Bakers Keyboard Lounge in Detroit Opens

*Baker's Keyboard Lounge is remembered on this date in 1934.  This is one of the oldest-running jazz clubs in America. 

In Detroit, MI, Chris Baker originally opened it as a beer and sandwich restaurant. His son Clarence Baker began to work for him at 15. In 1939 the elder Baker suffered a stroke, and Clarence took over the establishment's management.  Clarence Baker, as entertainment director, began booking solo pianists as an added attraction, and suddenly, there were lines outside the door. What began as a neighborhood spot serving steaks and chops became a little jazz club.  The main attraction until 1954 was the local pianist Pat Flowers. The room was enlarged, and Pat had Clarence change the name to Baker's Keyboard Lounge.  

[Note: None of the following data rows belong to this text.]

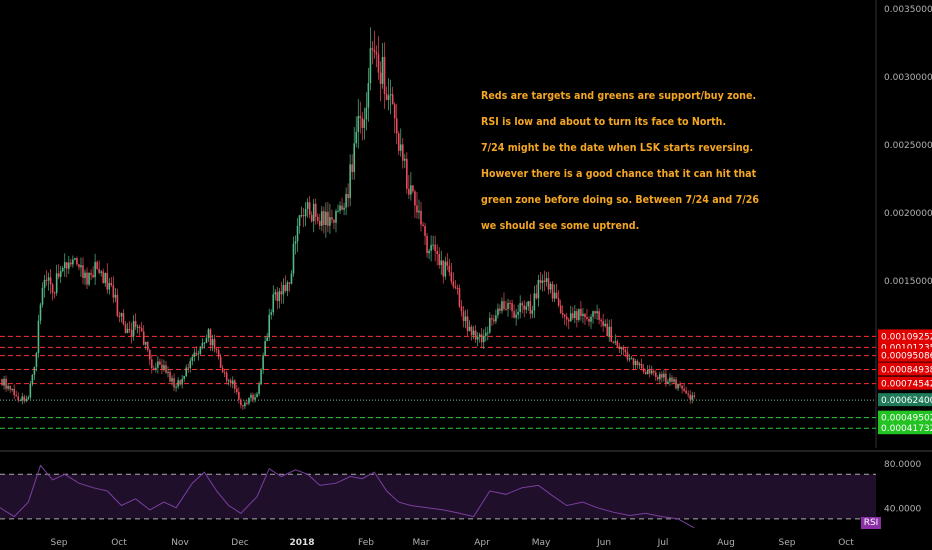 The width and height of the screenshot is (932, 550). What do you see at coordinates (604, 543) in the screenshot?
I see `time-tick-label: Jun` at bounding box center [604, 543].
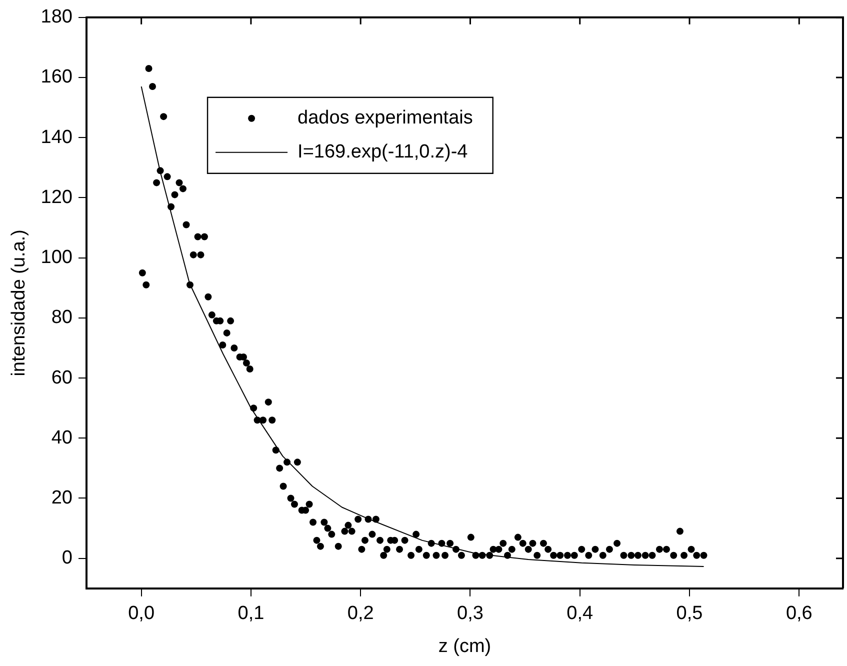  I want to click on x-tick-label: 0,2, so click(360, 614).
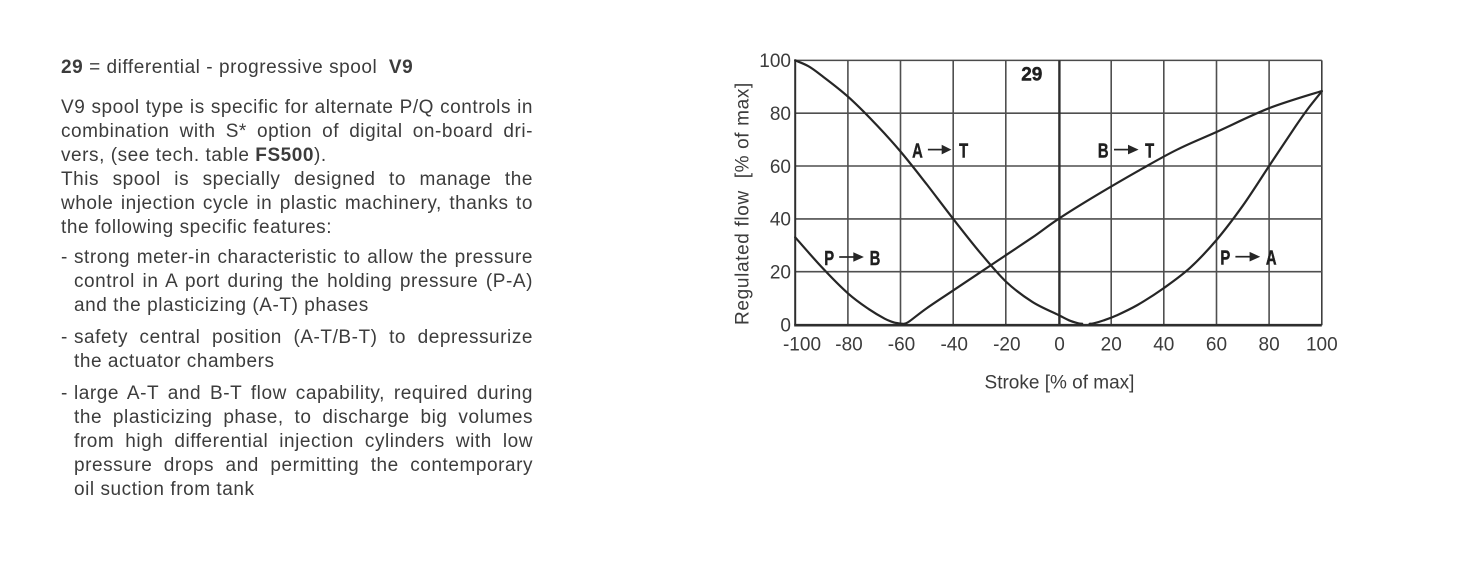 This screenshot has width=1478, height=574. I want to click on svg-text: Regulated flow [% of max], so click(742, 204).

Soon Baker was booking Fats Waller, Meade Lux Lewis, Errol Garner, Art Tatum, Tommy Flanagan, and George Shearing, and others.   Baker's Keyboard Lounge became a main link in the American jazz circuit.  Its swinging atmosphere was centered on the 7-foot Steinway piano that Art Tatum picked out in New York and had shipped to the club. Next, he installed Italian tile with the highest acoustic rating in the world, the walls were lined with flannel, and artist Harry Carew painted murals around the walls. Also, the club's trademark was the piano-shaped bar with mock piano keys swirling around its edges. 

The fifties thru the seventies were an important timeline for Baker’s.  Dave Brubeck, John Coltrane, and Oscar Peterson, to name a few players there. There was Gene Krupa, Chick Corea, Cab Calloway, and Betty Carter. There were Gerry Mulligan and Sonny Stitt and Kenny Burrell, Barry Harris, Donald Byrd, Earl Klugh, Pepper Adams, and more.  There also have been countless local musicians who symbolize the impressive array of extraordinary musicians who play at Baker's. Equally exciting were the jam sessions and the surprises. Like the night Nat King Cole came to the club and sat in on the piano or the time Ella Fitzgerald stopped in to see Tommy Flanagan and stayed to sing. Or when Liberace came in to see the famous keyboard-shaped bar; and rushed home to his Beverly Hills Mansion to install a piano-shaped pool in his backyard. 

Between 1973 and 1996, the owner tried to sell Baker’s because of health problems.  In 1996, John Colbert and Juanita Jackson became new owners. The club maintains its intimate setting, acoustic sound, and hipster vibe. Baker's still features national and international artists as well as many Detroiters.  This continues the great legacy of jazz at Baker's, along with the operation of the kitchen.  In its beginning, Baker's was located at the end of the bus line in a rural neighborhood on Livernois at 8 miles, where cornfields were more common than houses. At that time, no one knew that seven decades later, it would claim to be the longest-running jazz club anywhere in the world.   Traditional jazz, great atmosphere, and history are found at Baker's Keyboard Lounge.